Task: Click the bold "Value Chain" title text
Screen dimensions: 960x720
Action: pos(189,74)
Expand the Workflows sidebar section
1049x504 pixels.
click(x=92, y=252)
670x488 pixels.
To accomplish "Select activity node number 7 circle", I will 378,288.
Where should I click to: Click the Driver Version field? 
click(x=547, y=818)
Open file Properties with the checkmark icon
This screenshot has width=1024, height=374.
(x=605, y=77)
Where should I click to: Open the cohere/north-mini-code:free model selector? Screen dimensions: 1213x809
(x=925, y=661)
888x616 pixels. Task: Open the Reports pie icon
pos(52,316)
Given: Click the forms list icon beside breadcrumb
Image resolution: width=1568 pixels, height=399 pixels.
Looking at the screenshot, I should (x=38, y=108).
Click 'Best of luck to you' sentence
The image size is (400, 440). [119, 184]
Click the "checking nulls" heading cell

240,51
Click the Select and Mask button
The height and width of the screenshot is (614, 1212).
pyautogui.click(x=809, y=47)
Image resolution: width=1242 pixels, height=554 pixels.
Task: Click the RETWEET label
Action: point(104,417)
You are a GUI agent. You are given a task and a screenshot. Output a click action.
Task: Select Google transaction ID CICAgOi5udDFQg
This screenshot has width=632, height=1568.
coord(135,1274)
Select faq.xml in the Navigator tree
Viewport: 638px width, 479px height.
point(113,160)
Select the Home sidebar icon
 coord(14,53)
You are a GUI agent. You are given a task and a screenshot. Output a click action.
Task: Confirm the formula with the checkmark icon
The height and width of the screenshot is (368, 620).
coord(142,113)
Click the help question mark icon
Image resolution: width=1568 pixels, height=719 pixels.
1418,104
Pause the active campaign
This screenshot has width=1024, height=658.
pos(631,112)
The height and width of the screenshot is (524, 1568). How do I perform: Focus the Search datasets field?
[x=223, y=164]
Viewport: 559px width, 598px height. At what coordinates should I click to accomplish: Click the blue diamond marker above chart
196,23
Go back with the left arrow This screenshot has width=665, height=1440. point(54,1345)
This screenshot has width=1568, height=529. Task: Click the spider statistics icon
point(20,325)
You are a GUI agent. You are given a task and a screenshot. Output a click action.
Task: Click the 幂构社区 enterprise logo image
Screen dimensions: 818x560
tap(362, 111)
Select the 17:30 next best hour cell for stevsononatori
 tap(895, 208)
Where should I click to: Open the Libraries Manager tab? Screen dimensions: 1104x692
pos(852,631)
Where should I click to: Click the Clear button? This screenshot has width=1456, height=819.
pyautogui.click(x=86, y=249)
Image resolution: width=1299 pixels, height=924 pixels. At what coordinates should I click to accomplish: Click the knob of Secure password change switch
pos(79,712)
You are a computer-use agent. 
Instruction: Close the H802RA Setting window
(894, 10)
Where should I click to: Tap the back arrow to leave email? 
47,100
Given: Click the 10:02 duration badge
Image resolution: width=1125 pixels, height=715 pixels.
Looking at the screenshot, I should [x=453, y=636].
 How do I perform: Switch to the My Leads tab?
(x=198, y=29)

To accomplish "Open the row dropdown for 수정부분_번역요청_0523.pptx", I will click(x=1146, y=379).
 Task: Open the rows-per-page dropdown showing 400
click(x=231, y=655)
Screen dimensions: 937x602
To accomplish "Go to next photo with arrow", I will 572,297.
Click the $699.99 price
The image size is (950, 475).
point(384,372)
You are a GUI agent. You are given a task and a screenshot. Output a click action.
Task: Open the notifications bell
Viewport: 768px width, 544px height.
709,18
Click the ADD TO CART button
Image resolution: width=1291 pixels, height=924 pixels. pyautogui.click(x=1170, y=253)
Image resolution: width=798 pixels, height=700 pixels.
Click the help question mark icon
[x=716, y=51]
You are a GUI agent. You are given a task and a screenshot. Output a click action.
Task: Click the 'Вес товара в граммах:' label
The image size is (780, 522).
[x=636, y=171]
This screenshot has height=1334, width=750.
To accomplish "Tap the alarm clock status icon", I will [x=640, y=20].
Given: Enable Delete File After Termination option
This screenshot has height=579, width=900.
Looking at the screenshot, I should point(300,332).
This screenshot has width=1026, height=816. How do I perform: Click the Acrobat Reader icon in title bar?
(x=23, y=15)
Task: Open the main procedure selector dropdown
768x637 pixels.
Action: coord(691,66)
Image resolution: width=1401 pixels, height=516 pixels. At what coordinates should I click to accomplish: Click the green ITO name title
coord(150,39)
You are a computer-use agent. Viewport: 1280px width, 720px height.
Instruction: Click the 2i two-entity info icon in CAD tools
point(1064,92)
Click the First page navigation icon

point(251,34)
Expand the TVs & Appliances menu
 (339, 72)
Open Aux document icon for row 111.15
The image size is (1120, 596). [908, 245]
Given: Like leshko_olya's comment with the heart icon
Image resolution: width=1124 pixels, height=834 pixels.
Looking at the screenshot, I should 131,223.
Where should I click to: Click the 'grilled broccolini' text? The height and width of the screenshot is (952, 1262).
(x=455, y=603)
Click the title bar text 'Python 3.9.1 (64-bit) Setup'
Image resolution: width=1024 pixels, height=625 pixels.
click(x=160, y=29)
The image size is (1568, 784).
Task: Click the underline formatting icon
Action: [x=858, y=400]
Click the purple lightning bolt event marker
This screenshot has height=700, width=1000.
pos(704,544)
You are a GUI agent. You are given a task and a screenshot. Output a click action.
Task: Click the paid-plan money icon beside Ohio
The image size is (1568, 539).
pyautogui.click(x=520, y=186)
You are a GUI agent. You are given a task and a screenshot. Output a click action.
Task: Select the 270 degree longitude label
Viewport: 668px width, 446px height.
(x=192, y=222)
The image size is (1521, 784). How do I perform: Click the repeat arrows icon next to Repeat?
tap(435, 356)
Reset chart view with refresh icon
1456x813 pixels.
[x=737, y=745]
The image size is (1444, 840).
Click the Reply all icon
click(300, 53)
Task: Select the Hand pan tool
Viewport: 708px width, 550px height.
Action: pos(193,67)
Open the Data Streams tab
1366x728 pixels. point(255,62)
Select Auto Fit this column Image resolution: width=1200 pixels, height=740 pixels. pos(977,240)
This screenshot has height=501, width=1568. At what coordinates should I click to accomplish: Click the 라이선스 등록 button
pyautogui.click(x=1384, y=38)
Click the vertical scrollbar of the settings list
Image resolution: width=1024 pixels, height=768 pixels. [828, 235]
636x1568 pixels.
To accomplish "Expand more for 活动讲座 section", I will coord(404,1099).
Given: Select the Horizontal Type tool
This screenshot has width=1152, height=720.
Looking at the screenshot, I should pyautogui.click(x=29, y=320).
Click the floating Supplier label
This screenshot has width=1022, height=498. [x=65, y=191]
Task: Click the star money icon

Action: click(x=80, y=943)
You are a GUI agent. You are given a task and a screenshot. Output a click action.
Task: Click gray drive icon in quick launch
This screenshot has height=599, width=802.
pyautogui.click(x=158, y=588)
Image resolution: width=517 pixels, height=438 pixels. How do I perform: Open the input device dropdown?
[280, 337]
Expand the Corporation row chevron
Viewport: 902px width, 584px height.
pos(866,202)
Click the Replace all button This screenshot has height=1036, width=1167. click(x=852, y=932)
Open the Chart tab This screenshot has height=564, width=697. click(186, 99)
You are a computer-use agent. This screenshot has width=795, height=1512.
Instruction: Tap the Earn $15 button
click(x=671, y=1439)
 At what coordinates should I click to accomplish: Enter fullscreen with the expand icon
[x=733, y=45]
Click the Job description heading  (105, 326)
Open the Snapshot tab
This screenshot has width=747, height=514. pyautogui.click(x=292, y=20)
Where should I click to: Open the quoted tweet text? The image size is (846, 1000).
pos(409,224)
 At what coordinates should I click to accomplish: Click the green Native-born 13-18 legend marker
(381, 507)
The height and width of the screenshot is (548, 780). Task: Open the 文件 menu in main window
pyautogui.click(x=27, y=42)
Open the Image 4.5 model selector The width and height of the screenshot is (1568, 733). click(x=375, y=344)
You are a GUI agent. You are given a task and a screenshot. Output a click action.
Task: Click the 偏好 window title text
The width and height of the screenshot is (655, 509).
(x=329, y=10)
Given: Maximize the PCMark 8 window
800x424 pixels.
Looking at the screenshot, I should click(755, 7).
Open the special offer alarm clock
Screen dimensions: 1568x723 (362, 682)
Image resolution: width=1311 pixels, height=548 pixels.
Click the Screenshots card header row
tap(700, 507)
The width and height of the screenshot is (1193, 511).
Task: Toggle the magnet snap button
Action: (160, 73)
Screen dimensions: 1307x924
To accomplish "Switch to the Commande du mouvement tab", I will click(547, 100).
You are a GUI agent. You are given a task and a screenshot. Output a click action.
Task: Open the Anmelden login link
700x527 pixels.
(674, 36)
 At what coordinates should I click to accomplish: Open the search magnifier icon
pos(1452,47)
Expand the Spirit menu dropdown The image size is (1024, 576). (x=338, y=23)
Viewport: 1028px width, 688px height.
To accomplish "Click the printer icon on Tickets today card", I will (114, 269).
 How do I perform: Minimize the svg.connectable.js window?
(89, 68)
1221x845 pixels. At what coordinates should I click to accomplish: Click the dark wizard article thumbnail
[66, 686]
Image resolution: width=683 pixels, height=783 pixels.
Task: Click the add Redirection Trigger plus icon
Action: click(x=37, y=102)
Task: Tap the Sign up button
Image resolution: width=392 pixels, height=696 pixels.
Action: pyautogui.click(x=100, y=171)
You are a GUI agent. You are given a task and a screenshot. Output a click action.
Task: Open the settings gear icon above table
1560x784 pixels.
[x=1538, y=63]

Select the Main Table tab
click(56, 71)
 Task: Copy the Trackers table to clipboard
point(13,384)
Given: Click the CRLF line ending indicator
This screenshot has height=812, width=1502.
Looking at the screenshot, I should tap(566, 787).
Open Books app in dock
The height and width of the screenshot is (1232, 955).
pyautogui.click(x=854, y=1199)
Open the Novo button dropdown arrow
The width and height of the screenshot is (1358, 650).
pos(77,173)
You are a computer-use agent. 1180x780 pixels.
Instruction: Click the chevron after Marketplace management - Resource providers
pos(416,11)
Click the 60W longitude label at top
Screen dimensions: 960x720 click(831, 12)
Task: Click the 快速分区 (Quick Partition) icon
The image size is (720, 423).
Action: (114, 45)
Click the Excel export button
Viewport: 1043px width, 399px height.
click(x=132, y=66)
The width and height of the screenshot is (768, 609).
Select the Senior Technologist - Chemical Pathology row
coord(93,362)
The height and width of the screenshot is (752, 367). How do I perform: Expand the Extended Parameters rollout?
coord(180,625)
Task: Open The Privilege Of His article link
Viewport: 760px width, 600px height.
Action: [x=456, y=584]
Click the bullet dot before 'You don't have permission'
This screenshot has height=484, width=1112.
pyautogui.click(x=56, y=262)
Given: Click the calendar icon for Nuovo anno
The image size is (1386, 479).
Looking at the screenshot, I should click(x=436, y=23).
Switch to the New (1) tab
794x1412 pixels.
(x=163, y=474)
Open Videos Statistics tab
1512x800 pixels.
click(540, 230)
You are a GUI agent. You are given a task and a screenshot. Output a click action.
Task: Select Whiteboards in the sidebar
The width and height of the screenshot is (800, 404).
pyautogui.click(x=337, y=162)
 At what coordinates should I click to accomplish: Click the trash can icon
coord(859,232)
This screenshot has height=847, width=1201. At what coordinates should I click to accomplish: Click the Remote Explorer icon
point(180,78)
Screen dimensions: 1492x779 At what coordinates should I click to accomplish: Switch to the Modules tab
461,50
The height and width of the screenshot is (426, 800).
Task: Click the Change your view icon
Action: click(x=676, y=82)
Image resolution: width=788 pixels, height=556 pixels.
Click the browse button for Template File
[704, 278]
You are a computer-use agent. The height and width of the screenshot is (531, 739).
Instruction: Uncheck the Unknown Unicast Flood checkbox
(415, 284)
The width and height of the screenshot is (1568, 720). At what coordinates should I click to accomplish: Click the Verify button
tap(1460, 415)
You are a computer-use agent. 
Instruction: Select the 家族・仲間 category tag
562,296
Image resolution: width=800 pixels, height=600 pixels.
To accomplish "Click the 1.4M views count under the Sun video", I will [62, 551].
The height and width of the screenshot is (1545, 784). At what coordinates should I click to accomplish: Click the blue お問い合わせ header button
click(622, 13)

————

Given the records above, return exactly the lines starting at the line containing "This screenshot has height=812, width=1502." and ending at the line containing "Task: Click the 快速分区 (Quick Partition) icon", including both.

This screenshot has height=812, width=1502.
Looking at the screenshot, I should tap(566, 787).
Open Books app in dock
The height and width of the screenshot is (1232, 955).
pyautogui.click(x=854, y=1199)
Open the Novo button dropdown arrow
The width and height of the screenshot is (1358, 650).
pos(77,173)
You are a computer-use agent. 1180x780 pixels.
Instruction: Click the chevron after Marketplace management - Resource providers
pos(416,11)
Click the 60W longitude label at top
Screen dimensions: 960x720 click(831, 12)
Task: Click the 快速分区 (Quick Partition) icon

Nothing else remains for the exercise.